Continental couture with fashion designer Christina Goddard
CHRISTINA GODDARD has a work studio in her home in New York City, United States, filled with swatches of cloth, half-finished designs, pins and needles, odds and ends, paper sketches jostling for position with body forms and her sewing apparatuses.
A 24-year-old student at Winston Salem State University, currently studying marketing, she has spent the majority of her life living in New York City – after all she was born there. But she was so happy when the Barbados Fashion Week rolled around last month that she jumped at the opportunity to visit home. Yes, Christina is a Bajan Yankee.
Born in New York to Barbadian parents, Pamela F. Goddard, from Mile and a Quarter, St Peter, and Colvin C. Goddard, from Boscobelle, St Peter, she came here when she was two weeks old. She then left Barbados for New York when she was five and has since been travelling back and forth. Barbados Fashion Week was her second showing as a fashion designer, having been here for the one held the previous year.
“I left Barbados when I was very young and grew up mostly in NYC but I was raised in a Bajan household. I was always exposed to Bajan culture at home, the food my mother would cook, the lessons my father would teach us, and so on. I would travel between NY and Barbados growing up and I love both places and call them home. I love the big city but I love to come to Barbados and chill; the lifestyle is more relaxed.”
Looking forward to finishing her degree in marketing next May, Christina has been designing since she was about 12 and sewing since 14. She hopes everything she is learning now will help her market and run her fashion line Conrad Sinclair and her company Conrad Sinclair Corporation business more efficiently. She noted that “many people have talent but if you have no knowledge of business you won’t make it”.
The name came about because family is very important to her.
“My father’s father is Conrad Goddard and my mother’s father is Frank Sinclair Goodridge. I fused the two names because family is important to me. My mother, who is now deceased three years this month, worked at Plantations Ltd for a long time and my father is the former rector of St John the Baptist.
Christina explained how she was bit by the fashion bug: “I was always great at sketching but around the age of 12 is when I really started getting into clothes. I loved helping my family put together outfits and helping my parents shop. I made a great decision to attend the High School of Fashion Industries because my creativity and love for fashion grew there. I always wanted a career in something I truly loved and would enjoy for the rest of my life and now I have that.”
The best perk in being a fashion designer is that no one ever has on what she is wearing, Christina said, laughing. She likes people approaching her in the streets and complimenting her on her attire: “I don’t go out often but when I do, I’m going out to be seen.”
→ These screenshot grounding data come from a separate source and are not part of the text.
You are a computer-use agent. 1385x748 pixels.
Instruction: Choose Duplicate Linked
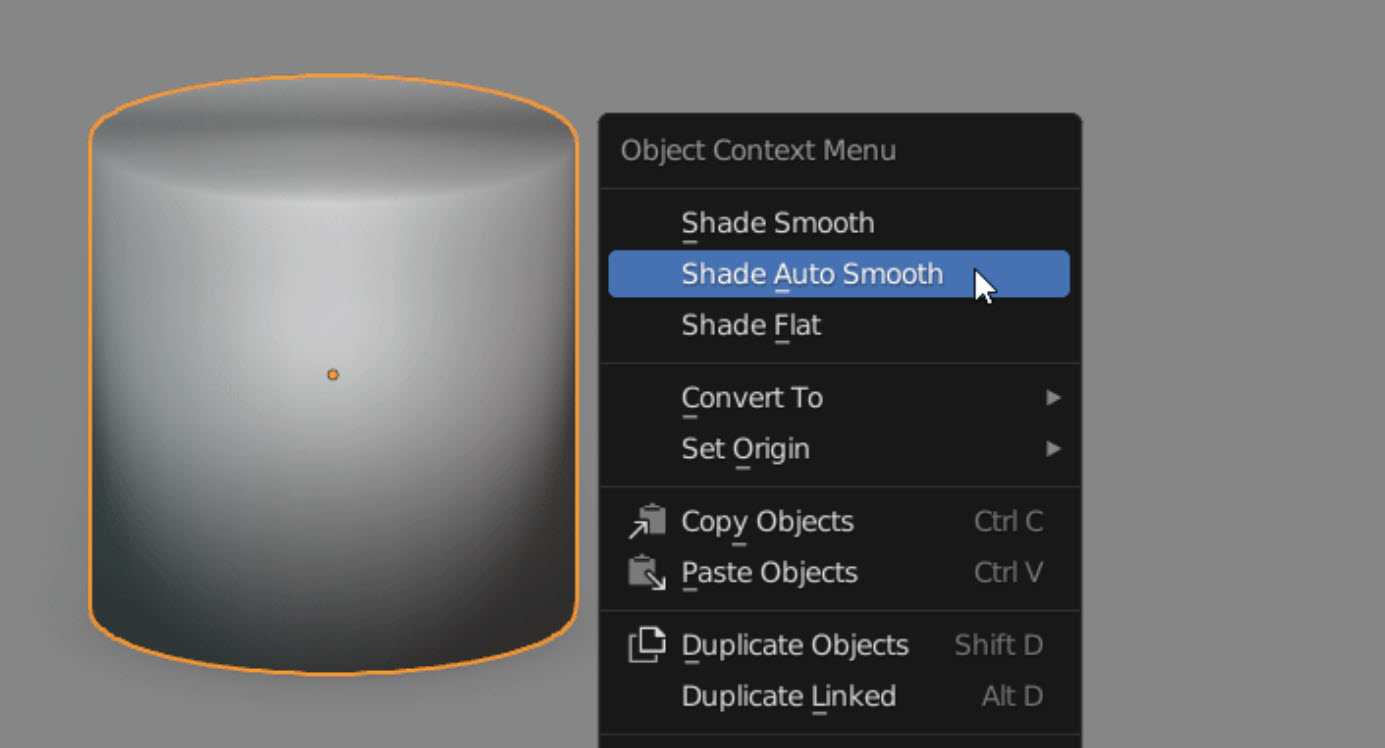[x=788, y=696]
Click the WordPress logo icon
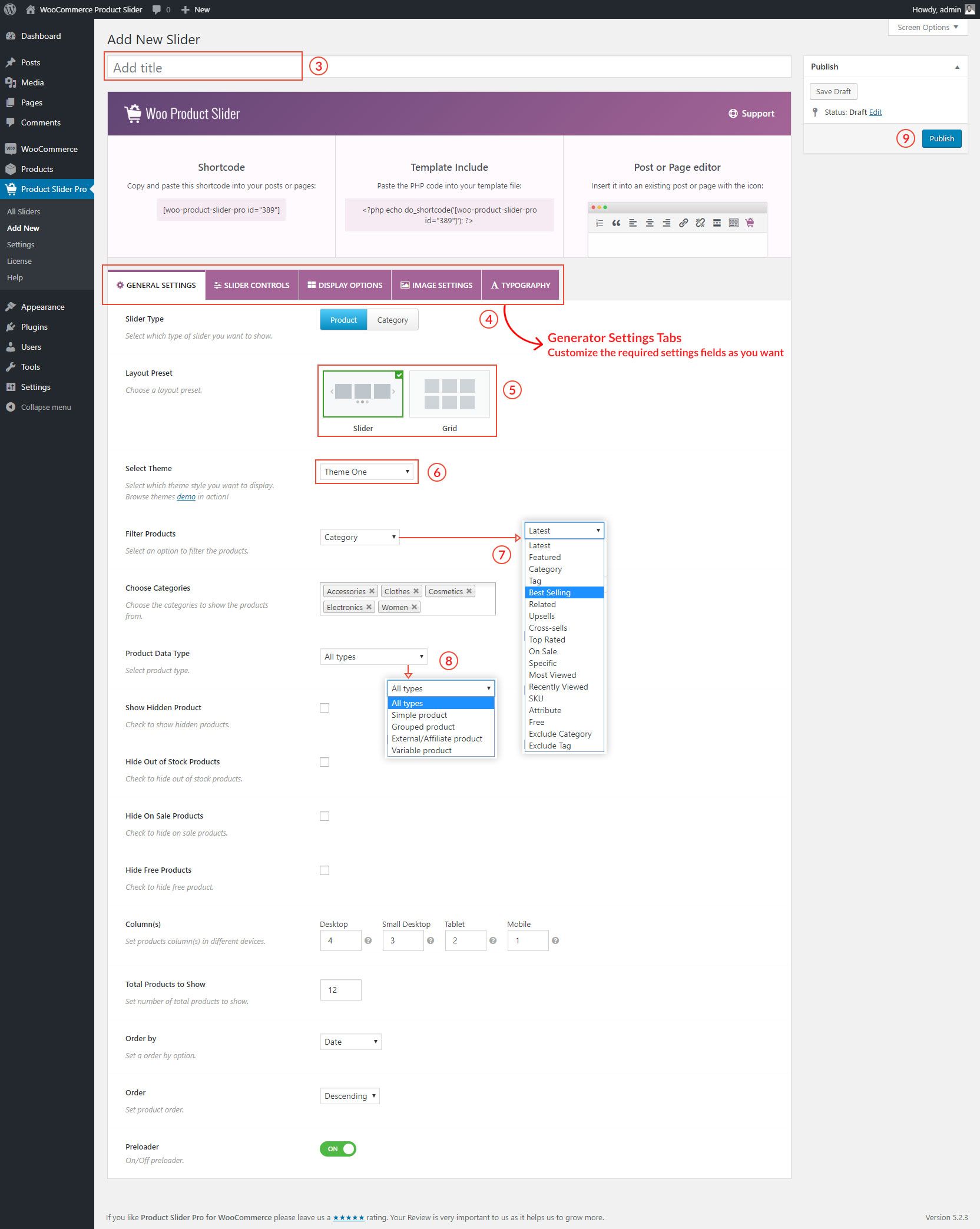The image size is (980, 1229). [10, 9]
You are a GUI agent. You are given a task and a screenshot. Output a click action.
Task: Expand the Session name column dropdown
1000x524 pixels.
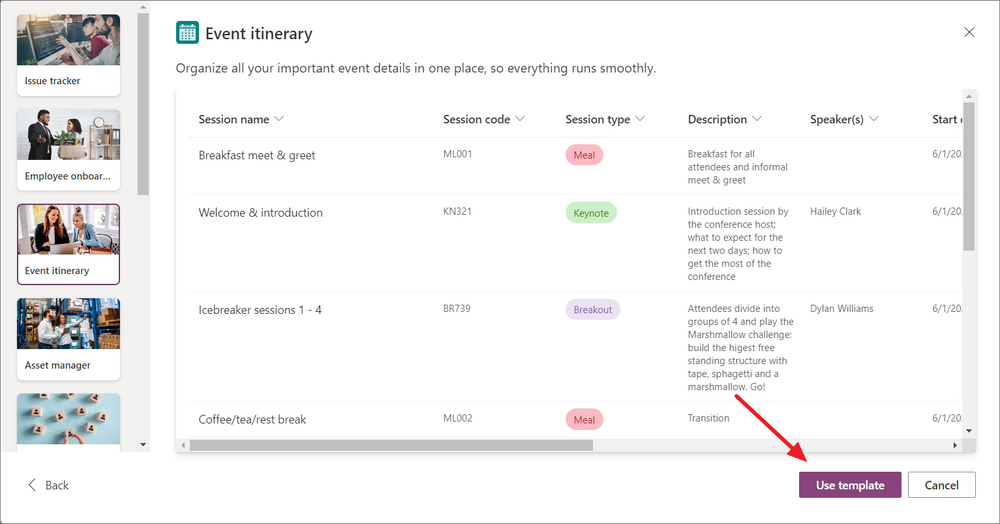click(279, 119)
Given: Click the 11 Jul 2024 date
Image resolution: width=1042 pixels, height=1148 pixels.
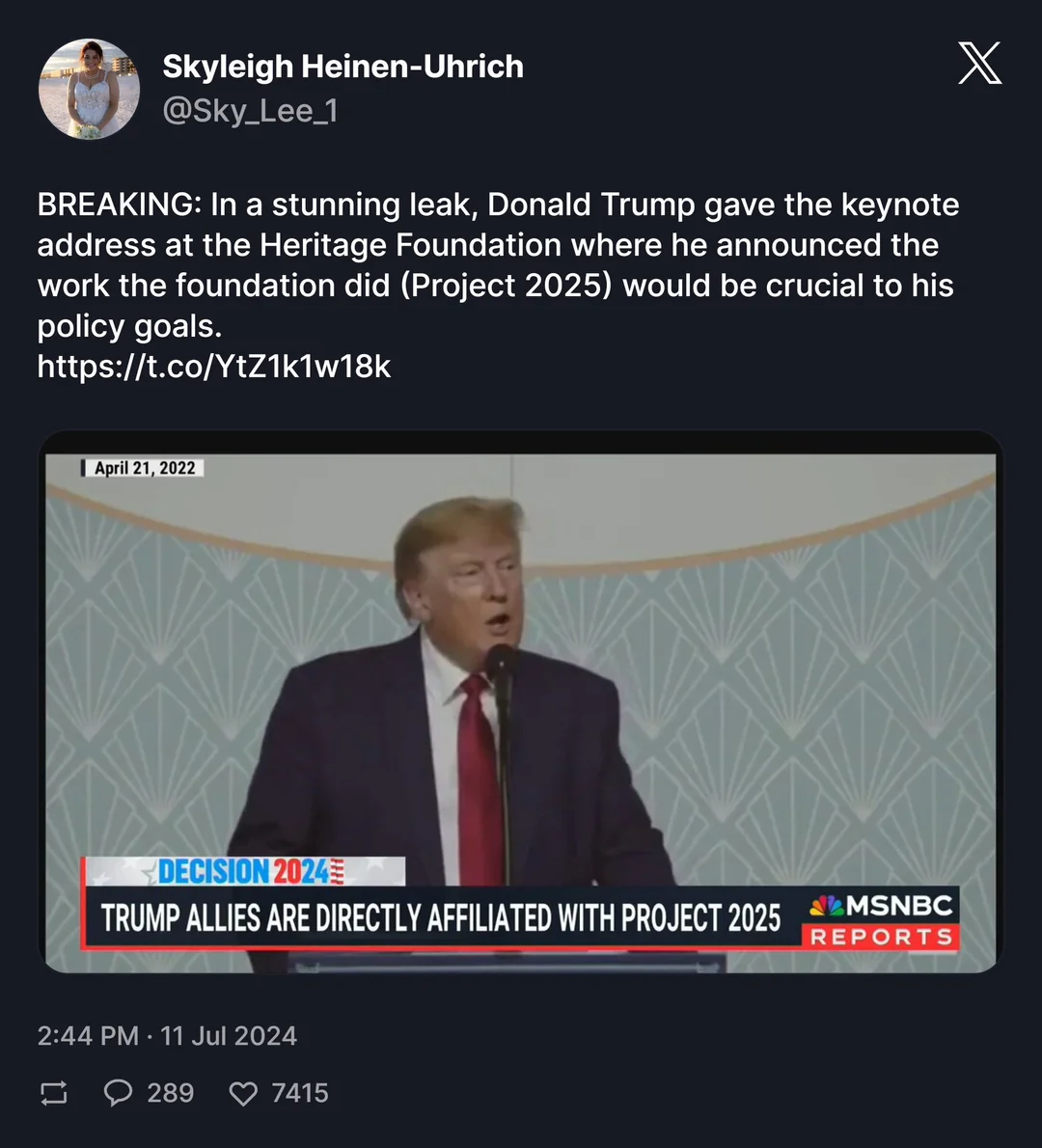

But the fashion industry is not all glitz and glamour. It’s a lot of work, says Christina, who says two of the most difficult aspects are working alone and being innovative.
“I put a lot of hours into what I do and it can become tiring but I put on my iTunes and go; I love to sew and create. Sometimes I am so excited I can’t sleep and I sew through the night just to see the finished product. Other garments take days, sometimes weeks. Keeping your mind fresh is difficult, too, but I always try to make my clothes sexy but functional and comfortable.”
If you see Christina wearing pink it’s because she is not that girlie “but I absolutely love pink. Plus it’s the colour for breast cancer awareness and that’s a cause that’s near and dear to my heart”.
But for Barbados Fashion Week there wasn’t any pink, just a lot of whites and browns and intricate cut-outs in one particular item. She likes to work with all fabrics but since she creates a mostly Spring collection she works with mostly cotton blends.
“I initially had 12 garments to show and only showed ten. I had actually got in on a late flight and missed model fittings. It was very hectic for me backstage and everything did not go as I would of liked it to but it was a learning experience. I learnt and I experienced. I was not nervous, just focused.”
Christian Dior, Gareth Pugh, John Galliano, Hussein Chalayan are some of her favourite designers and her design inspiration comes from all over. “I used to have an extremely long ride on the subway and would see things and just sketch. But colours, people, the women in my family inspire me every day.”
Do you feel your formal fashion education helped prepare you for working in the industry? “I do. I think studying fashion design was very important. I will never forget my teacher Ms David telling me how beautiful a sketch I made was but then asking me how she was supposed to get into it. Fashion is fairytale, glamour, fabulous art, but it still has to be functional. Being educated in fashion helps create functional garments and gives you industry knowledge.
So what else does Christina have on her plate?
“I’m a student. I have two jobs, and I run my company Conrad Sinclair Corporation. Some say I have too much on my plate but I love to eat.”